[Entries taken from a collection]
= = = = =

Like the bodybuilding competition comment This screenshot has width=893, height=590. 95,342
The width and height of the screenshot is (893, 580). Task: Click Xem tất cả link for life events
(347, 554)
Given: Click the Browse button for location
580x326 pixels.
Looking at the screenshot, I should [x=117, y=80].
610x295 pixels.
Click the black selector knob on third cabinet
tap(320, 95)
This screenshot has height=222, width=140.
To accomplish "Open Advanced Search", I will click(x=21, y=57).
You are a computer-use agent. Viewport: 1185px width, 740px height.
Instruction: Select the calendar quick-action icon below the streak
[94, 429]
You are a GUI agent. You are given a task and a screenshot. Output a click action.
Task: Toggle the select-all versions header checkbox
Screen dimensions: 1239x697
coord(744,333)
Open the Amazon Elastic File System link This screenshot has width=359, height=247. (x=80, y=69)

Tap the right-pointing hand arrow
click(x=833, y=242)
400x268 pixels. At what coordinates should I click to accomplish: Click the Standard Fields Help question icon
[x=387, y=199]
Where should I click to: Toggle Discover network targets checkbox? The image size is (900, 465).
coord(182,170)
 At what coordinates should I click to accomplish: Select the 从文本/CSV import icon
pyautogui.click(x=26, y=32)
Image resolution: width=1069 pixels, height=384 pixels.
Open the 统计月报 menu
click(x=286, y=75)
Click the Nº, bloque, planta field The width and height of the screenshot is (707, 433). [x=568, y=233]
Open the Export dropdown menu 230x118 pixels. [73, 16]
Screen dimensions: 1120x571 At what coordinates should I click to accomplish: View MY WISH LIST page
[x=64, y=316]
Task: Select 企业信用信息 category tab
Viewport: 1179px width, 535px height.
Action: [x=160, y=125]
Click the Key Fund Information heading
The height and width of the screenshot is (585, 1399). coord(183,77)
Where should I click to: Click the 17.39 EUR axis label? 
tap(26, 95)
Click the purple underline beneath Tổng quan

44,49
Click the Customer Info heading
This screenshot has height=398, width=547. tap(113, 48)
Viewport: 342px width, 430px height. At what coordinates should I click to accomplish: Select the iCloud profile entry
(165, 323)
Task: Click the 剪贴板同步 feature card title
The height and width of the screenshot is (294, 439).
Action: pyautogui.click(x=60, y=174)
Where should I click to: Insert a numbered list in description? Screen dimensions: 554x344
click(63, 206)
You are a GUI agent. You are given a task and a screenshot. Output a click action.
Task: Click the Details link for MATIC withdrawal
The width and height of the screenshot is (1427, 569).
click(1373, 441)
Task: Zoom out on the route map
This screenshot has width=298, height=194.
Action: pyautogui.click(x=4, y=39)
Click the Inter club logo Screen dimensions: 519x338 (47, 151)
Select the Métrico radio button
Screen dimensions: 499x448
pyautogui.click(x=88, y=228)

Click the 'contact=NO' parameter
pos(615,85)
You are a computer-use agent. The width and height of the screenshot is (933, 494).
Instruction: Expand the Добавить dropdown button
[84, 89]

= = = = =

**Task details**.
All lines of the data that hold "computer" need to be copied.

**Answer area**.
You are a computer-use agent. Viewport: 1185px width, 740px height.
You are a computer-use agent. The width and height of the screenshot is (933, 494).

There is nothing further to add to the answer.